When Liam, now 10, was born in 2006 there was no indication anything was wrong.
He was meeting all his milestones; could name shapes, colours and numbers and had a great memory.
“We thought we had a little genius on our hands,” said Cheryl.
“But then he regressed and it was like Liam had been taken away and replaced by another child.
“He was eventually diagnosed with a severe form of autism.
“I remember feeling like the world was attacking me. I was emotional and angry, and was upsetting everyone around me.
“I had an emotional breakdown when I found myself kicking off at a policeman who said I had a bad attitude, which is not me.
“But I felt I had completely lost my identity.”
Cheryl managed to get herself well with counselling sessions.
She got to the point where she and her husband, Tony, wanted to have another baby, partly because they wanted a sibling for Liam.
But she ended up raising a newborn, Isabella, at the same time as she was trying to toilet train a four-year- old son, and deal with his sleep and communication issues.
Cheryl said she ended up feeling “exhausted’ and like a “complete failure”, with Liam only sleeping for about two hours every night.
“I asked for help from the disability social worker but was refused as they said his sleep problems were expected for a child of his age,” she claimed.
“I became severely depressed, not wanting to go out, not getting dressed.
“My job as a government procurement manager was about solving problems – why couldn’t I solve this one?”
After more counselling, Cheryl decided to return to work to give her something else to focus on.
She added: “A few months later, we found a therapy that actually helped Liam, Applied Behavioural Analysis (ABA).
“On his very first session the therapist got him saying 100 words, including mummy and daddy, and helping with other skills such as toileting.
“It gave me hope but was very expensive, costing £60 an hour for a qualified therapist and £7.50-£15 per hour for tutors.”
Cheryl said she and Tony fundraised to help pay for the therapy – and some of the costs for school were covered by the council.

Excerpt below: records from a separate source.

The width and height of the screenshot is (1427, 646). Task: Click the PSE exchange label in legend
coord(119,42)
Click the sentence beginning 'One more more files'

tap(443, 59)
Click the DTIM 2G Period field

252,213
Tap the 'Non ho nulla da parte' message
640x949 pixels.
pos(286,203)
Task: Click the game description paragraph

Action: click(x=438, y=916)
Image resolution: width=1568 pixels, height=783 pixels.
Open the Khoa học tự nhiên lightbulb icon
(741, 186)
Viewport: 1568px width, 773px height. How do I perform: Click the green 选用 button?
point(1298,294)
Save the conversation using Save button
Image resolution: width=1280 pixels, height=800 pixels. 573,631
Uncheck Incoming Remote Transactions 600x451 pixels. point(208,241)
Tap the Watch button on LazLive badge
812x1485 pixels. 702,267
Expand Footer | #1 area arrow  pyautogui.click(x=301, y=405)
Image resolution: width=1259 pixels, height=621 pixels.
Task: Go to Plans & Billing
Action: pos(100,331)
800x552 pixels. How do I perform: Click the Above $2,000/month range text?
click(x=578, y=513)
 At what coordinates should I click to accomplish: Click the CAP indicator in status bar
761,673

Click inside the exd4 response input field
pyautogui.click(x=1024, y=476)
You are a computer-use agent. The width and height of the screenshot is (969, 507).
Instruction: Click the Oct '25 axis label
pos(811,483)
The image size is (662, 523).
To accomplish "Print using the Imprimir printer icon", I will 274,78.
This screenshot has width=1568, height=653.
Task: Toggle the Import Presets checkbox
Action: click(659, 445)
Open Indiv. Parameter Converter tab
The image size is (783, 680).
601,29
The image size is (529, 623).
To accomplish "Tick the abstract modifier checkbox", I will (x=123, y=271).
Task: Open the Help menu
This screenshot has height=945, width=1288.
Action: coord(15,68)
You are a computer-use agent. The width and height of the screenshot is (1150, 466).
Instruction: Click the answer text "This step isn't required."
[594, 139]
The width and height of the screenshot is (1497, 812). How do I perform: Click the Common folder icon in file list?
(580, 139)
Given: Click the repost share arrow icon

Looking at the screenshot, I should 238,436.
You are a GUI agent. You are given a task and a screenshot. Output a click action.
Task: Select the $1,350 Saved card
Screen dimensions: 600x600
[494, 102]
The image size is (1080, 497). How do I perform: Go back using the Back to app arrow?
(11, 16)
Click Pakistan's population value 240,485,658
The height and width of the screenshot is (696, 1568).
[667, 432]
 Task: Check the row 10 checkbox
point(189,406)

However, she said the couple had to pay for the costs at home – something that became difficult following a change in work situation.
“During this time, my husband was made redundant and had to change job, taking a significant drop in pay, which meant the pressure of paying for Liam’s therapy and keeping a roof over our heads fell to me,” she said.
“When, in 2011, I fell pregnant with our third child, Summer – unexpectedly – my mental well-being plummeted further.
“This time I needed medication as I was starting to have harmful thoughts and every time I tried to come off them, I couldn’t cope.
“And, as much as the antidepressants help with the sadness, they suppress the happiness too.
“I looked around at my beautiful family, the progress Liam had made, I couldn’t feel anything.
“I tried to come off the tablets again… and that’s when I thought it would be easier if I wasn’t here.”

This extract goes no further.